À l’occasion de la parution de son CD consacré aux Variations Goldberg, le pianiste français revient sur les pianos de sa vie.
Mon piano d’enfance
Mon premier piano était un piano droit, un Fazer. Mes parents l’avaient acheté pour mon frère aîné, qui a étudié le piano avant moi. J’ai commencé la musique vers 4-5 ans et j’ai travaillé dessus jusqu’à l’âge de 11 ans, lorsque mes parents m’ont acheté un quart de queue Kawai. Dans mes souvenirs, il n’était pas mal pour un piano droit!
Mon piano de travail
Je travaille sur le même piano depuis mes 11 ans. Il est un peu fatigué comme vous pouvez l’imaginer ! C’est un piano dont j’ai du mal à me séparer pour des raisons sentimentales.
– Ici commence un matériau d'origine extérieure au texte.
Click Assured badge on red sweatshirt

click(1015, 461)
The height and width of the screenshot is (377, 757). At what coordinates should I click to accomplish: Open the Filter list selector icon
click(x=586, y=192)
Il m’a accompagné dans toutes les étapes de ma vie de musicien, notamment lors de cette période intense pendant laquelle je préparais le CNSM de Paris. Il porte donc en lui toute mon histoire pianistique. Sur le plan sonore, même s’il a besoin d’un bon lifting, je dirais que c’est un piano plutôt souple, avec des aigus aujourd’hui difficiles à émettre.

Crédit photo : David Fray
C’est un point positif en réalité, car cela force à travailler l’équilibre sonore, notamment entre les aigus et les basses. Il y a en effet un déséquilibre presque structurel au piano, avec des basses naturellement plus bruyantes que les aigus. Ce trait est très exagéré sur le mien et me pousse à constamment rééquilibrer les choses. Vous savez, il y a deux écoles. Ceux qui ont un piano au niveau de ce qu’ils peuvent trouver sur scène, et ceux qui ont un instrument un peu rétif. J’avoue appartenir à cette deuxième catégorie ! Je préfère un piano qui me force à trouver une forme d’adaptabilité permanente, dans la mesure où chaque concert nous amène à nous acclimater à un instrument différent.
Mon piano idéal
J’ai rencontré des pianos sur scène avec lesquels j’aurais bien fait un bout de chemin… Cependant, je pense que le piano idéal n’existe pas, car à chaque moment de votre vie, voire de votre journée, selon le répertoire que vous jouez, vos demandes et vos attentes ne seront pas les mêmes. Le réglage du technicien, l’atmosphère du lieu de représentation, le caractère plutôt harmonique ou contrapuntique de l’instrument sont par ailleurs autant de variables essentielles relativement au jeu de tel ou tel répertoire. Pour Bach, j’aime les pianos qui ont un certain âge et qui n’ont pas forcément des harmoniques très riches de fait.
Le piano pour jouer Bach
Je travaille depuis plusieurs années avec Cyril Mordant de Régie Pianos. Pour les Variations Goldberg j’ai privilégié un instrument avec une certaine clarté polyphonique, qui chante et possède un grand nombre de couleurs. En enregistrant cette œuvre, j’ai eu l’obsession d’ôter tout caractère aléatoire aux enchaînements de variations, chacune devait être « enfantée » par la précédente de manière évidente et organique.